Historically, patient recruitment has been highly transactional, leading to low patient engagement and mistrust. Pharma is looking for a framework to help them develop longer-standing relationships with trial participants for follow-up studies promoting better engagement driving a higher quality of clinical data.
Genetic information on patients is critical as an objective biomarker for clinical trials; however, real-world evidence and disease presentation is vital information to sit alongside. Therefore both are needed to add maximum value to the trial.

Sano as an operating model

Sano has developed a platform that enables them to match, engage and build long-lasting relationships with trial participants, biobanks and Pharma for personalised medicine trials. Their unique approach seamlessly brings together pools of fragmented pre-existing, high-quality genetic profiles through partnerships, which is combined and enhanced through their in-house, “at-home” genetic testing capability. Their approach is underpinned by proprietary, modular enterprise software and an excellent participant experience, which connects all stakeholders, promoting dynamic consent, ongoing engagement and empowering trial participants to take control of their genetic data.

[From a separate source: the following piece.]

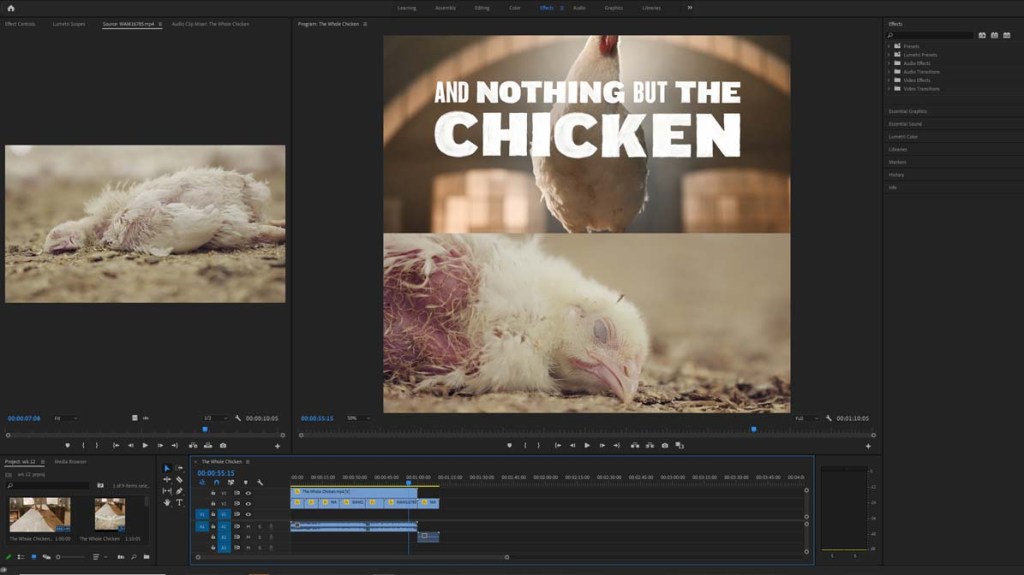Toggle eye visibility for top video track

248,493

This patient-centric approach has been fundamental in enabling them to build trust and embedded relationships with Pharma, biotech and data partners to become the “hub” or operating system by which the market comes together. Their 360-degree market focus promotes ongoing engagement with their genetic database of over 1.3 million patient profiles, enabling them to recruit patients for gene therapy trials 10x faster and 5x cheaper than incumbents. For this reason, Sano’s proposition is compelling to Pharma driving solid relationships and providing future opportunities for follow up trials within the same drug and across their portfolio.

Scaling for the future

Sano is already an international business selling to customers in the US, UK, Australia and currently expanding to the Netherlands. This is just the start. Pharma customers understand the need for a global presence to avoid “batch effects” within their patient groups which means Sano will continue to expand globally with their customers.

The platform’s scale is essential to becoming the de-facto platform for Sano’s customers. Through a flywheel effect, Sano will grow the genetic database at an increasing pace as they take on more studies, allowing them to expand their disease coverage and deliver exponential value to their customer base in a capital-efficient manner. Within two years, they are looking to expand to over 3 million high-quality genetic profiles (c.25% of 23andMe’s database at the point of IPO).

Sano’s vision is to deliver personalised medicine to billions of people based on genomic and medical data. This will allow Sano to become the platform for the entire life cycle of personalised medicine development, from early-stage drug discovery to clinical research and deployment in the real world.

Founder — market fit with deep expertise working in genomics

Sano was founded by Patrick, Charlotte and Will, who met during their PHDs at Cambridge and later worked together at the Wellcome Sanger Institute, a world leader in genomic research. The founders saw first-hand the difficulty of finding patients with specific, enriched genetic biomarkers. They have a deep understanding of the problem. They are ambitious and purpose-driven, with patients front of mind to provide them with better access to personalised medicine. The combination has allowed them to quickly build credibility and trust with their customers and partners, which came across strongly during our diligence.

The founders have built a strong team of over 20, including an impressive senior leadership team who bring technical and commercial experience from firms such as hVIVO, Push Doctor, GSK, Hello Fresh and others. Our investment will help significantly expand the team supported by the strong foundations built, and we can’t wait to see what they will do next!